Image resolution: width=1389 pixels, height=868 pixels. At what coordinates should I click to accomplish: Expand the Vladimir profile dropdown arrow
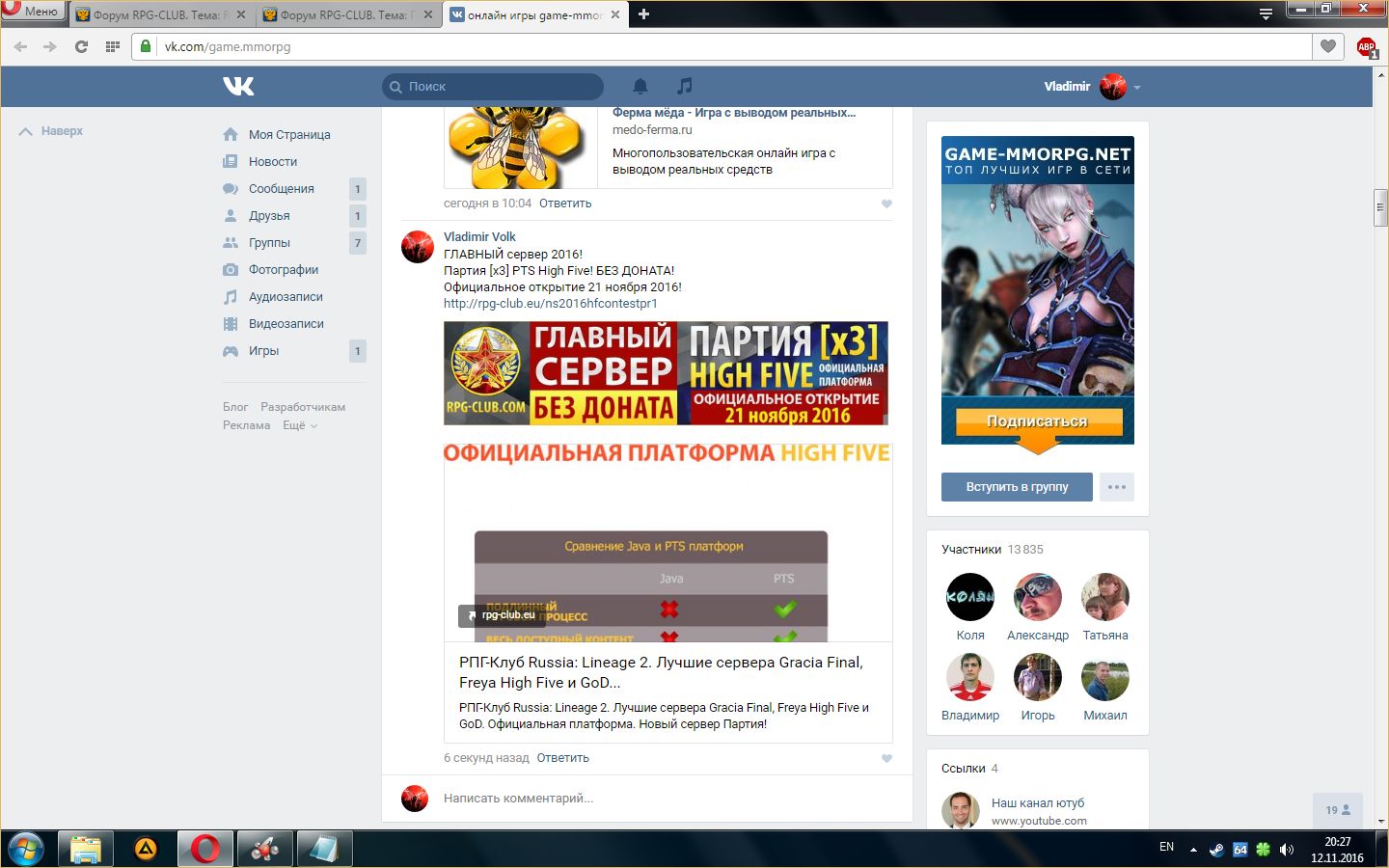1137,87
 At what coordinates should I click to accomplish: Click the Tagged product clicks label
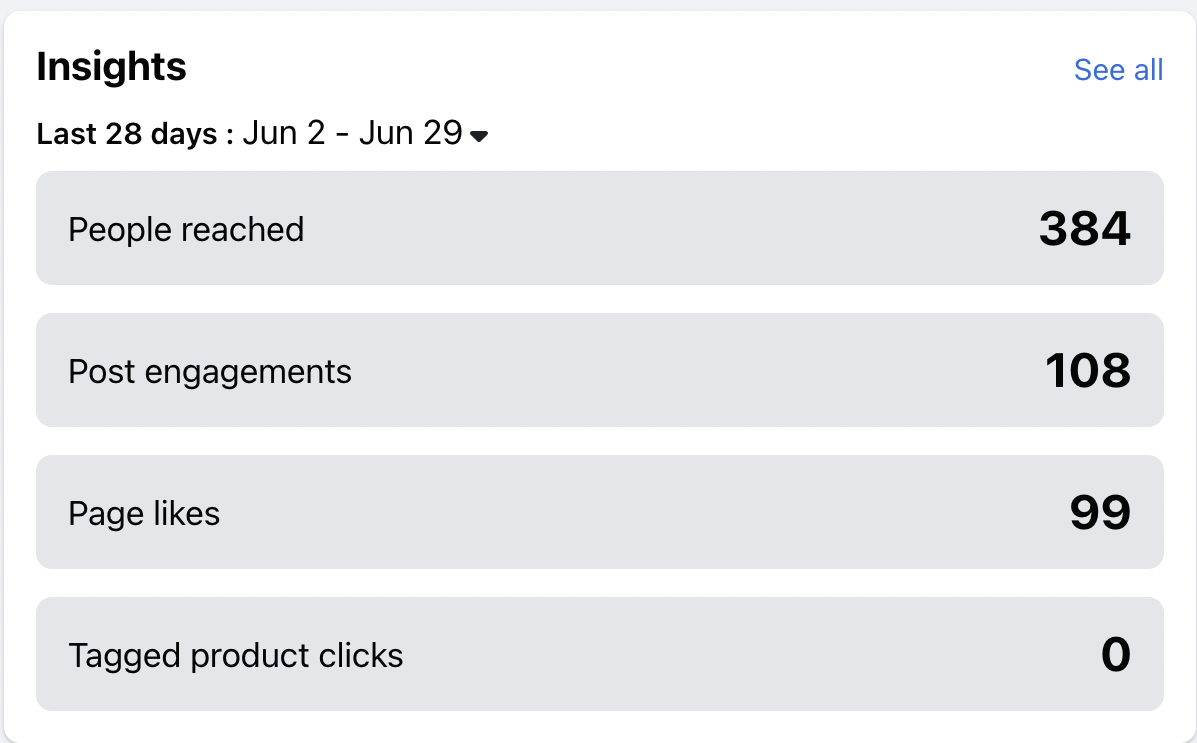click(236, 656)
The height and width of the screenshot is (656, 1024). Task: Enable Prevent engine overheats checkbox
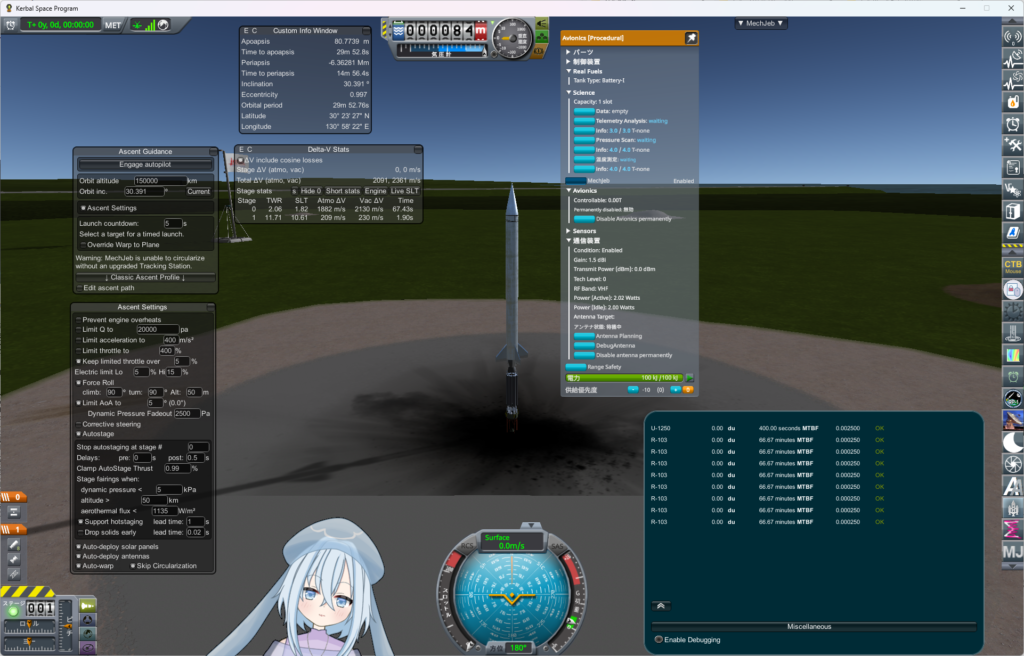coord(78,319)
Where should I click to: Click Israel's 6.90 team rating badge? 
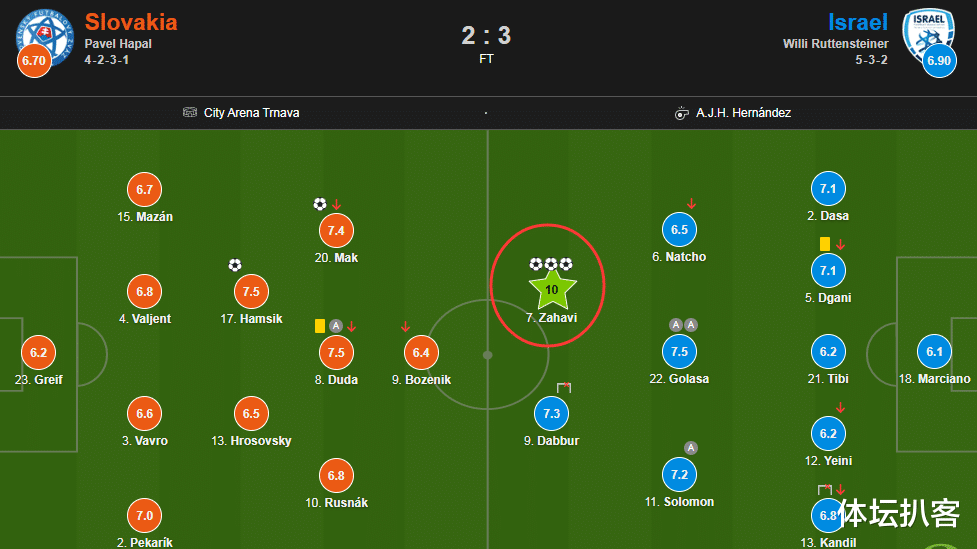[939, 60]
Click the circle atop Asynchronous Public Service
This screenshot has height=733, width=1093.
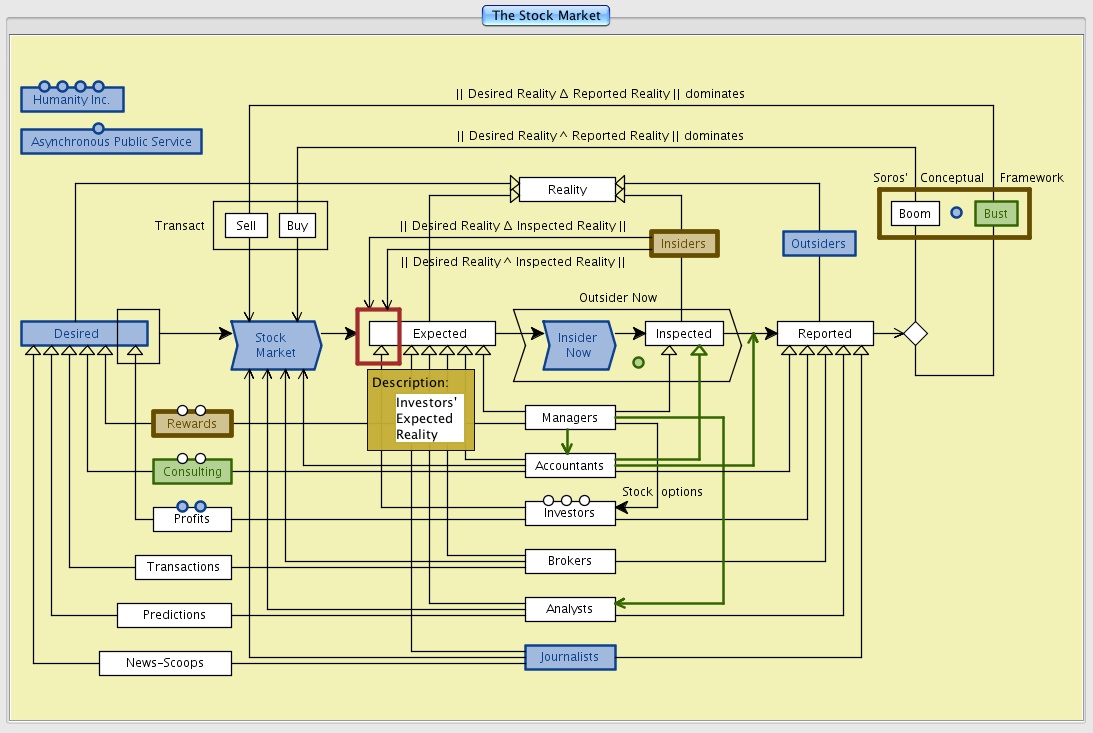click(98, 128)
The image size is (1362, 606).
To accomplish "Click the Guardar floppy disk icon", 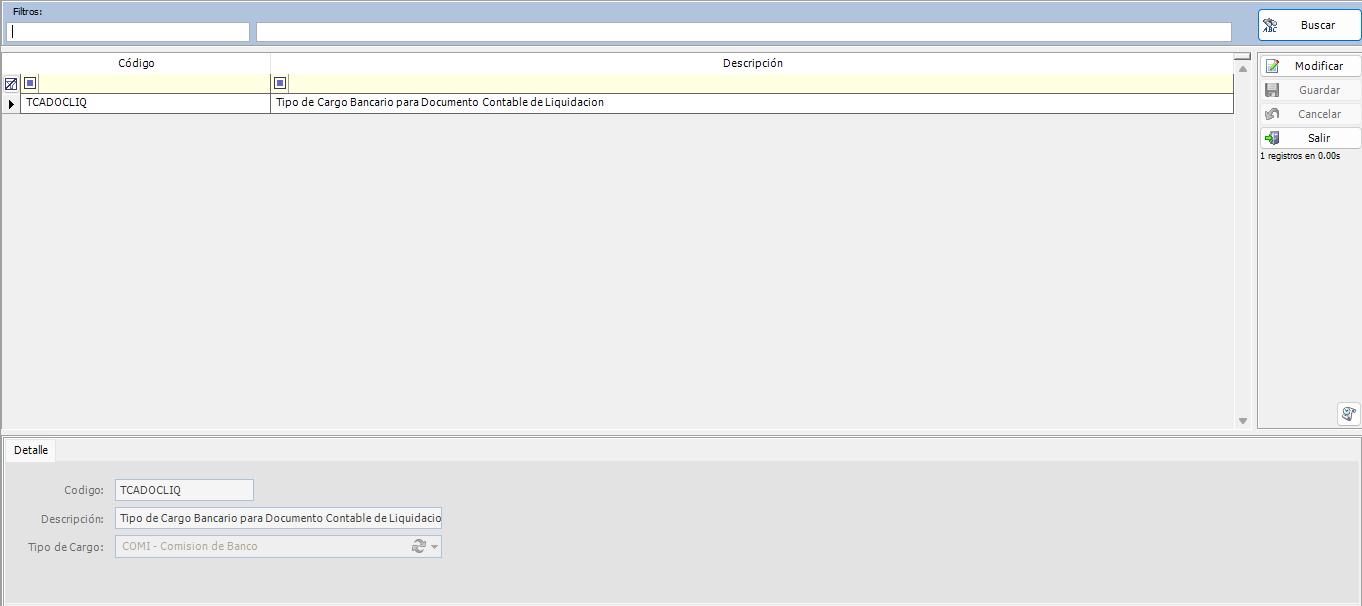I will click(1272, 90).
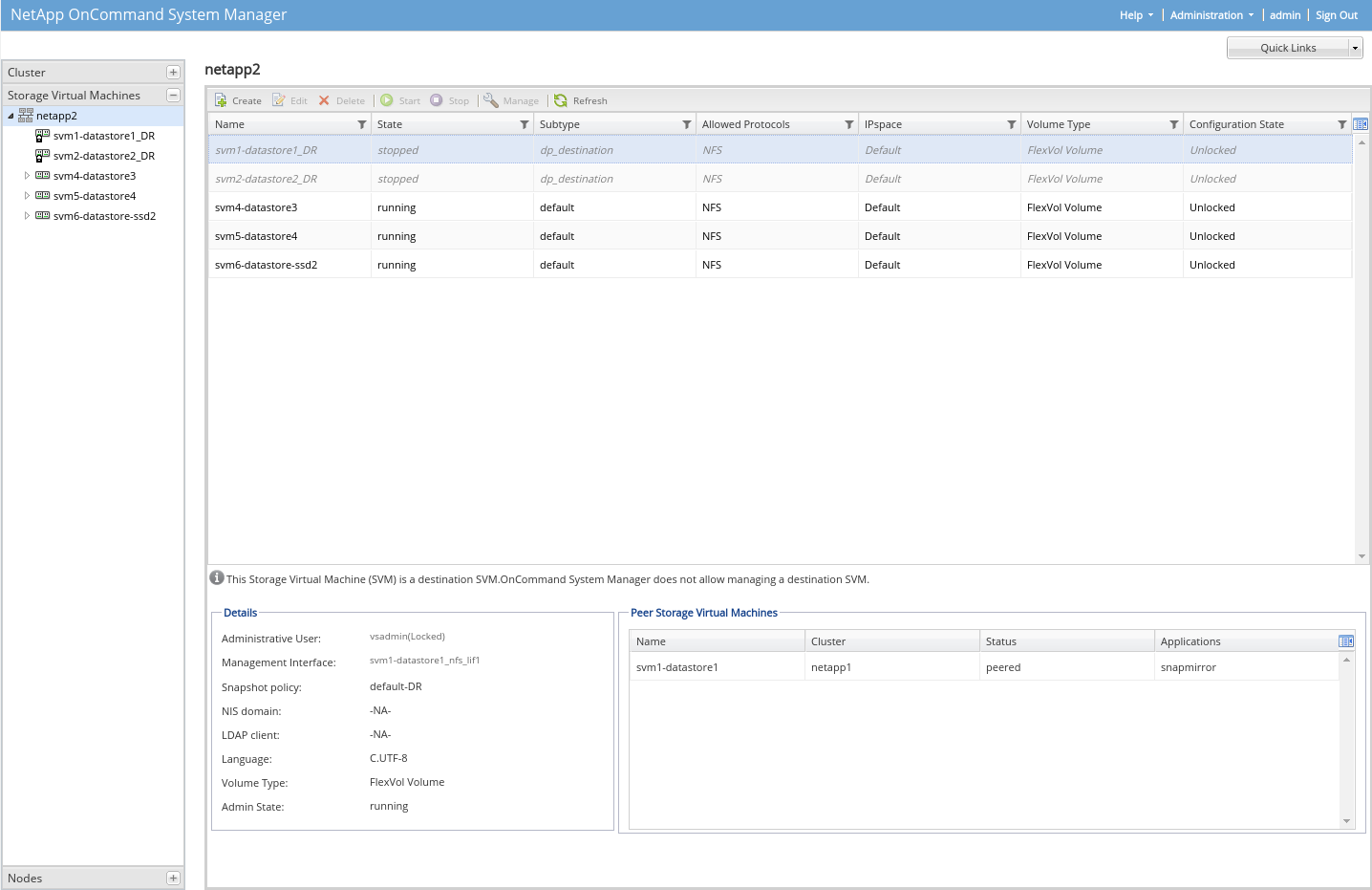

### [Task details]
Please print the lines from the very first one through the line with "click(236, 656)", both included, and leave out the pictures.

### [Result]
Image resolution: width=1389 pixels, height=868 pixels. At what coordinates should I click to accomplish: Expand the Vladimir profile dropdown arrow
1137,87
 At what coordinates should I click to accomplish: Click the Tagged product clicks label
click(236, 656)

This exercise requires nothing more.